| Aim of the task |
Every line that holds the word "section" needs to be copied from the data below.

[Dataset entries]
==========
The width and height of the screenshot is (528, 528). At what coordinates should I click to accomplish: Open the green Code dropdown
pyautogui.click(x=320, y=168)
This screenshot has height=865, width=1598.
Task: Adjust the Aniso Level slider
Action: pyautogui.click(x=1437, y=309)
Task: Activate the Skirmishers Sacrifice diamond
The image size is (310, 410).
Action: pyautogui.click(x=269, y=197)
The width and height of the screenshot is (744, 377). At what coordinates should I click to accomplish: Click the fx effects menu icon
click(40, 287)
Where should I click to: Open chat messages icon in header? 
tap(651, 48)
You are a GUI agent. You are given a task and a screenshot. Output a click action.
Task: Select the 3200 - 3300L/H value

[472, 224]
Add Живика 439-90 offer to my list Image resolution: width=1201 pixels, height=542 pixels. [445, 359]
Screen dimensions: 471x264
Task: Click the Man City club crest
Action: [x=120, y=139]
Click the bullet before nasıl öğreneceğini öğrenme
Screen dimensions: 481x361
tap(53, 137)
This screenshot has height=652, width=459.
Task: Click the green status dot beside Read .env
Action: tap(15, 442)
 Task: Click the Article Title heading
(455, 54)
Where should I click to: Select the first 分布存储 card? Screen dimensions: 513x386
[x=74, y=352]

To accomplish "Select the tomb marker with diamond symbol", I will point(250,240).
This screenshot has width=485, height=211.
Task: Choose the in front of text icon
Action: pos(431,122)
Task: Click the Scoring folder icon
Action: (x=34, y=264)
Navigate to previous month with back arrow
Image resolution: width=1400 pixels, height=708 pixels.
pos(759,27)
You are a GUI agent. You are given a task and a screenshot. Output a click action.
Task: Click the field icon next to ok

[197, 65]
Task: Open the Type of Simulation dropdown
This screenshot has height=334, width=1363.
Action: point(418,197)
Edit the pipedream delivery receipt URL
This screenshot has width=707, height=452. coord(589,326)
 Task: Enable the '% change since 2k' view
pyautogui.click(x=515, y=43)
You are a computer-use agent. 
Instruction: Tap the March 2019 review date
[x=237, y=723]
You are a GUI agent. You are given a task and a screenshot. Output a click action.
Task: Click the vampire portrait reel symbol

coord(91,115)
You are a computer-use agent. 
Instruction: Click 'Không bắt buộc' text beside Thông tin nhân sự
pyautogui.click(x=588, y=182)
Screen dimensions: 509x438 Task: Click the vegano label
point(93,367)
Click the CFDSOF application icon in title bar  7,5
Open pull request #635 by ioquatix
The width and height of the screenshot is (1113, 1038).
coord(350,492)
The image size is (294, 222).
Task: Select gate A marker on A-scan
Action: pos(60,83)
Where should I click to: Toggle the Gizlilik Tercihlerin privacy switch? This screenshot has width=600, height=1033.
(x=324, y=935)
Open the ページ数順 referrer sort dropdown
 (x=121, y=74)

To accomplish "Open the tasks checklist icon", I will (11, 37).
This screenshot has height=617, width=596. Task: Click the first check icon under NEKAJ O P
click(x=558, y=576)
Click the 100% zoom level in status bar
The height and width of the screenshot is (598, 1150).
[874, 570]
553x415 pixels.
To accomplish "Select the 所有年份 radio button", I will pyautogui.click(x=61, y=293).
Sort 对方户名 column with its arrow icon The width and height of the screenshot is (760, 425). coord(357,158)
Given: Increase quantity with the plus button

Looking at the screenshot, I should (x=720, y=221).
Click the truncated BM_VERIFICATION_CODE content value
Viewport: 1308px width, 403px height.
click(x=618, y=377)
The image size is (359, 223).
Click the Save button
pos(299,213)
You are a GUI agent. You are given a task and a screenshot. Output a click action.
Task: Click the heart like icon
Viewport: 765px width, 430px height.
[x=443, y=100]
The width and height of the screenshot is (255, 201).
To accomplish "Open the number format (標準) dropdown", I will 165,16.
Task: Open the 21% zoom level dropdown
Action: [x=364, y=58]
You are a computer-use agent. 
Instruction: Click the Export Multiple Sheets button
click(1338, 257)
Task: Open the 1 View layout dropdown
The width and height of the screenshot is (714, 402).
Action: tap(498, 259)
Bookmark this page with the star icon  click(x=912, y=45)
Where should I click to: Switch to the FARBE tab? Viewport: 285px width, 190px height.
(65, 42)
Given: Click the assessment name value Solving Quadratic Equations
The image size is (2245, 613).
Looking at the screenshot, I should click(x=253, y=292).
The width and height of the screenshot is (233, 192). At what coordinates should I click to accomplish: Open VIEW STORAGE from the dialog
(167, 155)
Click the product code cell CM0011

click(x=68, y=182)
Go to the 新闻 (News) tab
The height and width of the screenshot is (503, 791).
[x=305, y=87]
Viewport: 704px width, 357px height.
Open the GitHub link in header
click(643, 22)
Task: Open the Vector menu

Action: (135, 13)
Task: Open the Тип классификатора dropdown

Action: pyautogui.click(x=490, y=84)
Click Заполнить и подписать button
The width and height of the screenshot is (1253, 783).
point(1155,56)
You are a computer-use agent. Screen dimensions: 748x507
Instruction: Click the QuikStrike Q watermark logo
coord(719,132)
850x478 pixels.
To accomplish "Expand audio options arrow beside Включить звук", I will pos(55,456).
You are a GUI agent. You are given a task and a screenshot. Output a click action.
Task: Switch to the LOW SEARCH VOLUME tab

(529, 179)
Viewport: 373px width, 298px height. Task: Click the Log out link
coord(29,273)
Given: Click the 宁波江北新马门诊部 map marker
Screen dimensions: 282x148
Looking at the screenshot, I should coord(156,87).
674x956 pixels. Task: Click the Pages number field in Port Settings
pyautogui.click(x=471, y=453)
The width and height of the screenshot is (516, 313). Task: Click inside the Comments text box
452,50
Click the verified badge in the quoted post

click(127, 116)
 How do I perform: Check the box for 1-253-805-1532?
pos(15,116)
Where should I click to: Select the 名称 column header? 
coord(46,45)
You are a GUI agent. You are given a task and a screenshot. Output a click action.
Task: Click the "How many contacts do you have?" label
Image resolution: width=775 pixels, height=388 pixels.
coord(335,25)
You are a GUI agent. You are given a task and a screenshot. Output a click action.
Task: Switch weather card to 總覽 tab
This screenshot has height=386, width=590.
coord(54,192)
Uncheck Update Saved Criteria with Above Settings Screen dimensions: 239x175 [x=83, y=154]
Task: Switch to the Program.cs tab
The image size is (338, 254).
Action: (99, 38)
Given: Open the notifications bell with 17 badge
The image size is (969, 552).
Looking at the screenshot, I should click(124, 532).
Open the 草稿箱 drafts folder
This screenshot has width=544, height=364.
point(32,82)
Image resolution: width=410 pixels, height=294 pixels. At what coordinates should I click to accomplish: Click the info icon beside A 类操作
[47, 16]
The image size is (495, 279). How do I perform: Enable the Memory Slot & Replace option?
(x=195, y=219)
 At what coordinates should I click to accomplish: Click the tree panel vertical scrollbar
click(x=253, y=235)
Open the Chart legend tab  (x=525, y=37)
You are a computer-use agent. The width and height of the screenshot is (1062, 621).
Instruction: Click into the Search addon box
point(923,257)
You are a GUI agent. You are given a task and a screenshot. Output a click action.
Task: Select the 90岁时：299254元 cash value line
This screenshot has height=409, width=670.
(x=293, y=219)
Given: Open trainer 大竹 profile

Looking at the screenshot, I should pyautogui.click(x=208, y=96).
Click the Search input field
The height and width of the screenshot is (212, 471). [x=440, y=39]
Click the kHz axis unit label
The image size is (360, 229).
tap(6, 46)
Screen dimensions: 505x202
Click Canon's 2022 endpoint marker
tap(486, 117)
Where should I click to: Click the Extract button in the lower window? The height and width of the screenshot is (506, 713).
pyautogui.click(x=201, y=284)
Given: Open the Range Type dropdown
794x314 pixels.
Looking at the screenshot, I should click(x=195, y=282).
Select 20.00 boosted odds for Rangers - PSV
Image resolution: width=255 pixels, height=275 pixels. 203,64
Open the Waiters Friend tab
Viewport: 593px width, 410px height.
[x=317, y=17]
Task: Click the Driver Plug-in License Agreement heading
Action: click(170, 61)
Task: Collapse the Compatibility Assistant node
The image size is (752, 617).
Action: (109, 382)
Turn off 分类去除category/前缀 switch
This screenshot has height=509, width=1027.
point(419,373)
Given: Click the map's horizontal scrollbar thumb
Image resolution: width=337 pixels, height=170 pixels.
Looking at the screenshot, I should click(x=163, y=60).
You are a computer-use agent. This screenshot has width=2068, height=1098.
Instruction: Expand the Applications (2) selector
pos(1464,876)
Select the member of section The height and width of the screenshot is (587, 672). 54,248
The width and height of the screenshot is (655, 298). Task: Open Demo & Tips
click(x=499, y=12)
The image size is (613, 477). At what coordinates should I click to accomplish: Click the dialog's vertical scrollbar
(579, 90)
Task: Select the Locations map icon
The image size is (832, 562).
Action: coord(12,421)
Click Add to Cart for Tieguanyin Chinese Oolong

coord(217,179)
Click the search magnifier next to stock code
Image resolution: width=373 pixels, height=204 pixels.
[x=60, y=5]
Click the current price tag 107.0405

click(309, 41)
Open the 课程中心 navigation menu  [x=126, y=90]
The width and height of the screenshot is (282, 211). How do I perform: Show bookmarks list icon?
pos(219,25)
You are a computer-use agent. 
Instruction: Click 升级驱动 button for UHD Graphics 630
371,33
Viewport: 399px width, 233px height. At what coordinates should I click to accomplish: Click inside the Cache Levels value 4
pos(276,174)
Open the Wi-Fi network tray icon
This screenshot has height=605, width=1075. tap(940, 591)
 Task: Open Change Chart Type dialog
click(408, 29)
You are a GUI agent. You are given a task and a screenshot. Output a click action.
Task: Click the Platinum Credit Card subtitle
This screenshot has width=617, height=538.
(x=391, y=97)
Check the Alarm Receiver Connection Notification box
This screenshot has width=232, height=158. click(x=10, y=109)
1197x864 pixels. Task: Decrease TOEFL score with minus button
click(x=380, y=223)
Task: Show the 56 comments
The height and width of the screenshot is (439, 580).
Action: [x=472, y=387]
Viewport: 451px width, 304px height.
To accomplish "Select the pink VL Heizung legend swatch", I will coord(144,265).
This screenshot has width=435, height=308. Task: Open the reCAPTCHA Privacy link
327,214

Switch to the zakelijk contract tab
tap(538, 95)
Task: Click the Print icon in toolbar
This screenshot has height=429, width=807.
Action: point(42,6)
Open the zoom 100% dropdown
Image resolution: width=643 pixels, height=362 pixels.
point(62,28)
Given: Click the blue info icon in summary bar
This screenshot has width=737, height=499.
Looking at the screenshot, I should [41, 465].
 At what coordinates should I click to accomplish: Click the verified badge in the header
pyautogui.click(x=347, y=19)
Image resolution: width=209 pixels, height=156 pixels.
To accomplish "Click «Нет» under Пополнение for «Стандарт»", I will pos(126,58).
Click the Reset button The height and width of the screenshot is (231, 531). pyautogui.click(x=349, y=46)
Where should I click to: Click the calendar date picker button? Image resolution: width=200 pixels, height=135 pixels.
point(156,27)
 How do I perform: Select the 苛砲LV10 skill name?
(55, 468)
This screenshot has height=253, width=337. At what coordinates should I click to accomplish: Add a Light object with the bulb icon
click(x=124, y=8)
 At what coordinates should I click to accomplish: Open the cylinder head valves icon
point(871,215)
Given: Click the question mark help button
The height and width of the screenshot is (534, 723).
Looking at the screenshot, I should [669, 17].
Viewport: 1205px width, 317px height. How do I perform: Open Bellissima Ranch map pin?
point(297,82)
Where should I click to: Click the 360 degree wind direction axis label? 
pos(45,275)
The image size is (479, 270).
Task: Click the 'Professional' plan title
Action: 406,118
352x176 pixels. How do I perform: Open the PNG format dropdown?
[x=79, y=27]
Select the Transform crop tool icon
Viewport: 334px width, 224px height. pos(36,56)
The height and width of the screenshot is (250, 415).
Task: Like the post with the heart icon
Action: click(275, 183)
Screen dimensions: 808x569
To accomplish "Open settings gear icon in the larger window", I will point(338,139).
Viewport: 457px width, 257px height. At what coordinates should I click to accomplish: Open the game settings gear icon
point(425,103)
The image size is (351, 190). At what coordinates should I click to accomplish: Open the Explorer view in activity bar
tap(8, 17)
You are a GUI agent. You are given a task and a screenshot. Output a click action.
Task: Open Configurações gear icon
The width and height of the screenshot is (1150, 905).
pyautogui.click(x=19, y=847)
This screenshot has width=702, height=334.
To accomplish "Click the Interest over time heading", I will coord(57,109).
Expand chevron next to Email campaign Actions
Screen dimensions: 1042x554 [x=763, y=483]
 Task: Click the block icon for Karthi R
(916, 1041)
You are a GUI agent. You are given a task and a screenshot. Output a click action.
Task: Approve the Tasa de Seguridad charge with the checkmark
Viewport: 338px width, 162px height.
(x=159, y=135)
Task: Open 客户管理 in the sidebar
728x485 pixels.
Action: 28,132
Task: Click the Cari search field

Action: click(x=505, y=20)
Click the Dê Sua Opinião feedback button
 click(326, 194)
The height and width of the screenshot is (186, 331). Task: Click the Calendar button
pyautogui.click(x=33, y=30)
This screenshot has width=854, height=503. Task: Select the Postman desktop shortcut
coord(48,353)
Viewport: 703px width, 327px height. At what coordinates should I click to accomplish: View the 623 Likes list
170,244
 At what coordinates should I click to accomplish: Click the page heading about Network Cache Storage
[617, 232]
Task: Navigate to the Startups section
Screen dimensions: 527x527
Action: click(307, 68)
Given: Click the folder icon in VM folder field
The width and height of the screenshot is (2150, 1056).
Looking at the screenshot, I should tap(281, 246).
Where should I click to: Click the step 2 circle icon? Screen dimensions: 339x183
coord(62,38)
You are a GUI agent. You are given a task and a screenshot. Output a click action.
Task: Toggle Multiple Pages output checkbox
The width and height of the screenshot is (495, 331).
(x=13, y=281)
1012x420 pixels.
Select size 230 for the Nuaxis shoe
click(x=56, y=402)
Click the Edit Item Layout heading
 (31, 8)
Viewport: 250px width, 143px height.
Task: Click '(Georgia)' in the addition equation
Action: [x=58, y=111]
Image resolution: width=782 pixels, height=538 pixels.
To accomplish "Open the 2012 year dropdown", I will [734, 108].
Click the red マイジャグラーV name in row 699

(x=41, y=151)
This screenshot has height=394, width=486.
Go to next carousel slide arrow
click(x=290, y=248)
==========
| Reply to the exercise |
Select the member of section The height and width of the screenshot is (587, 672). 54,248
Task: Navigate to the Startups section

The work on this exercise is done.